Vincent van Gogh Biography

Vincent van Gogh Biography

A life rather short, but which had a great impact on the world even though it was impregnated with misfortune. Such was the life of Vincent van Gogh, a great painter/artist, whose works are famous and well-known all over the world. Strangely, in his lifetime, he sold only one painting.
Vincent Van Gogh, a loner and to a large extent, an autodidact, was one of the most important predecessors of modern painting. He imbibed Impressionism, transformed it in his own way, and became a major antecedent of the Expressionists. His wide ranging, powerful work, but also unhappy life, plagued by misfortune, intense inner doubts and tremendous creative power, (not to mention obsession with work), have repeatedly made him the focus of attention for later generations.
Vincent van Gogh was born in Groot-Zundert, Holland, on March 30, 1853. His mother's name was Anna Cornelia Carbentus and his father was a Protestant minister named Theodorus van Gogh. He had three sisters Elisabeth, Anna, and Wil; and two brothers Theo and Cor.
Because he was brought up in a religious family, he was highly emotional and lacked self-confidence. Between 1870 - 1880 had worked unsuccessfully as a clerk in a bookstore, an art salesman in The Hague (through his uncle), and an independent missionary in Borinage.
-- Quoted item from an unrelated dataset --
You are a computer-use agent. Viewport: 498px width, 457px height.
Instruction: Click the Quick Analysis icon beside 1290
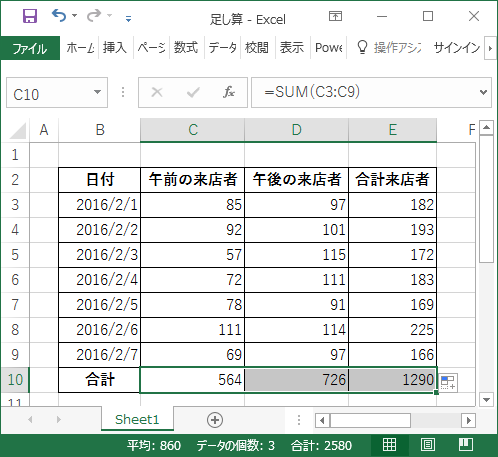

Actually, he started to work at the age of 16 at The Hague Gallery run by Goupil et Cie, who in 1873 transferred Vincent to London, and then again to Paris by 1875. After that, their parents decided to pay for his education, but he decided to go to Boringe as a missionary.
In the same period, he had two unhappy romances. He decided to remain in Belgium to study ar,t and that very year he painted the beautiful 'The Potatoes Eaters'(1885), which was the expression of his early Dutch period. Around the same time, he discovered Rubens at Antwerp.
In 1886, he moved to Paris and started to live with his devoted brother Theo. There, he also met Gauguin, Monet, Toulouse-Lautrec, Seurat, and Pissarro. He changed his dark palette and started to paint in the short brushstrokes of the Impressionists (Pere Tanguy, 1887).
In 1888, he decided to move to Arles (south of France), where Gauguin joined him, but he had a bad influence over him. They were hoping to open an artist's colony over there, but the health of Vincent was very unstable. His state of mind was very weak, and during a breakdown he mutilated his ear.
However, the Mediterranean atmosphere influenced him to paint the 'Sunflowers' in the same period. Because he was very ill, he became a patient of Saint-Remy sanatorium in 1890, where he continued to paint and make copies of paintings he liked.
Because of his mental state, his palette softened but his brushwork was increasingly agitated (Ravine). After this unfortunate experience, in May 1890, he moved to Auvers-sur-Oise, were he started a hectic program of painting. However, once more, luck did not seem to be on his side, but all this time, his brother Theo was constantly right beside him.
To thank him for all his help, Vincent planned a surprise by organizing a private show in Theo's apartment with all his latest paintings. He died the same year (July 29, 1890). During his lifetime, he sold only one painting from his 2,000 works, which included 900 paintings and 1,100 drawings and sketches.
He once said of his graphic works, "Well, some pictures make a big splash in their enormous frames, and later one is astonished because they leave such an empty, unsatisfied feeling; in contrast to this, some simple wood engraving or lithograph or etching is sometimes overlooked, but one comes back to it and becomes more and more attached to it, and feels something grand in it." (Vincent van Gogh, Letter 250, 2 or 3 December 1882.)
Van Gogh's inimitable art was defined by its powerful, dramatic, and emotional style. Maybe he tried to explain the struggle between man and human nature. His paintings and drawings include some of the world's most famous and expensive pieces, and they are showcased all over the world. The largest permanent collection of his paintings is at the Van Gogh Museum, in Amsterdam, Holland. These paintings are by categories―landscapes, self-portraits, portraits, peasant life, drawings, and others. It also contains the works of other artists from the 19th century.
Gogh once said, "We spend our whole lives in unconscious exercise of the art of expressing our thoughts with the help of words."